The world of automobile is always full of passion and Wall Street’s investment pattern is as emotional as a teenager coming of age. Still, does one car catching on fire warrant a 6% stock drop?
You know we are an extremely enthusiastic bunch in this country, with a heightened sense of sports team loyalty that trickles down to politics and party affinity. News of a single Tesla Motors Model S catching on fire on a highway, after having run over metallic debris on the road is sending Wall Street into a tizzy.

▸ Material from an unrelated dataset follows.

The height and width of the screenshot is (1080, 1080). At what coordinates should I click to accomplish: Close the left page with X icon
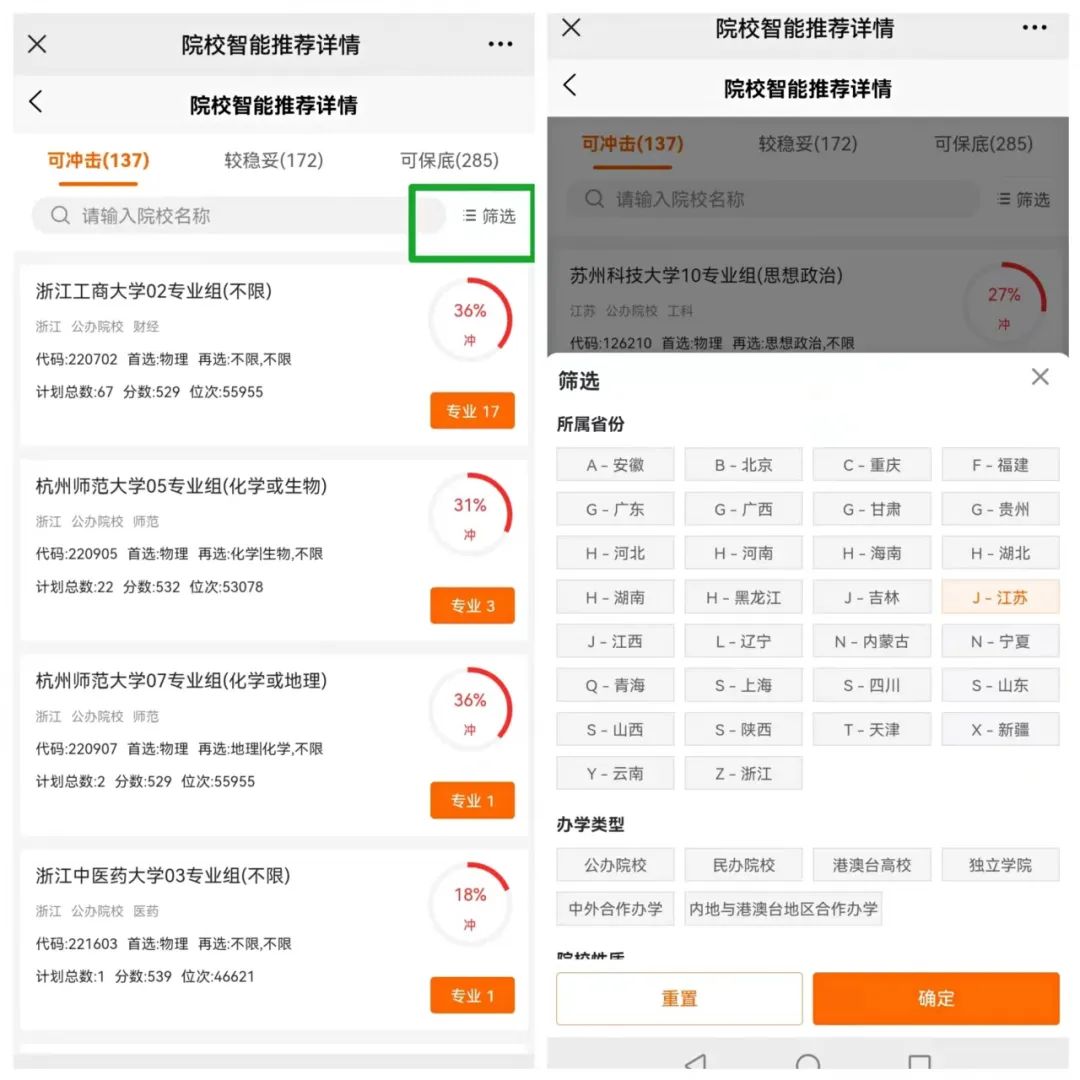click(37, 44)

According to Chris Webb, a spokesman for the Washington State Patrol: “The driver stated that he began to smell something burning and a short time later the vehicle caught on fire,” Webb said, citing information from the state trooper investigating the incident.” Reuters reports: “Tesla shares fell 6.2 percent to $180.95 on the NASDAQ, their biggest one-day decline since mid-July.”
Considering 5,020 fires per year are reported in and around gas stations between 2004 and 2008, according to the National Fire Protection Association, and no less then 287,000 vehicle fires per year in 2003- 2007, how come stock shares don’t drop for these companies more? These fires caused an average of 480 civilian deaths, 1,525 civilian injuries, and $1.3 billion in direct property damage. So, why don’t we see stock shares falling accordingly for petroleum companies or regular gasoline carmakers?
Obviously, petroleum companies don’t run gasoline stations, and gasoline car explosion can be the result of many things. Still, if one car catching on fire means a 6% dip in shares, what should the 287,000 vehicle fires a year do for other carmakers?